PROVIDED ENTRIES ▸
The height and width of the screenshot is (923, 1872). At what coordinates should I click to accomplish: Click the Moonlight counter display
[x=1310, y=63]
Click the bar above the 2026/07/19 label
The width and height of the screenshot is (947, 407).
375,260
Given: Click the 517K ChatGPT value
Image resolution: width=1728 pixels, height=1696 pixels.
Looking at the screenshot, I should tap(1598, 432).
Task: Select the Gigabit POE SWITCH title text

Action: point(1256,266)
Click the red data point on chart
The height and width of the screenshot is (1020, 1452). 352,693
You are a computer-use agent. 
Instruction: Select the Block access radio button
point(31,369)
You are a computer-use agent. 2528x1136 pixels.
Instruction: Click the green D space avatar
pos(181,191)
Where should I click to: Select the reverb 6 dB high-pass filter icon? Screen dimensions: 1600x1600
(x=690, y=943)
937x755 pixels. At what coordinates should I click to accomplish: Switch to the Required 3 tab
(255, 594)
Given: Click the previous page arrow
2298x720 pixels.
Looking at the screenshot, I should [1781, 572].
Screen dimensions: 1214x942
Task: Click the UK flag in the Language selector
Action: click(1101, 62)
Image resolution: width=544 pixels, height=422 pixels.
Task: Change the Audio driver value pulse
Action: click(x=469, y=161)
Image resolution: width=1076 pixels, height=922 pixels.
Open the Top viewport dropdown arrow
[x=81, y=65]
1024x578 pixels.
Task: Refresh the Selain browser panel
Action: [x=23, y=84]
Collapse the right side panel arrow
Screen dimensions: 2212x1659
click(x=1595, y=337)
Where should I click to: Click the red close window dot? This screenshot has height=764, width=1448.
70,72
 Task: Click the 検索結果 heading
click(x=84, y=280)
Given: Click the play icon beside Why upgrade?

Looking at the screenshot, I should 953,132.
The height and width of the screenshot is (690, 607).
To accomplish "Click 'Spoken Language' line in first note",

REQUIREMENTS ▸ How many lines in the entries above contain the string "Task"? Case counts. Give only the number.

ANSWER IN FULL ▸ 5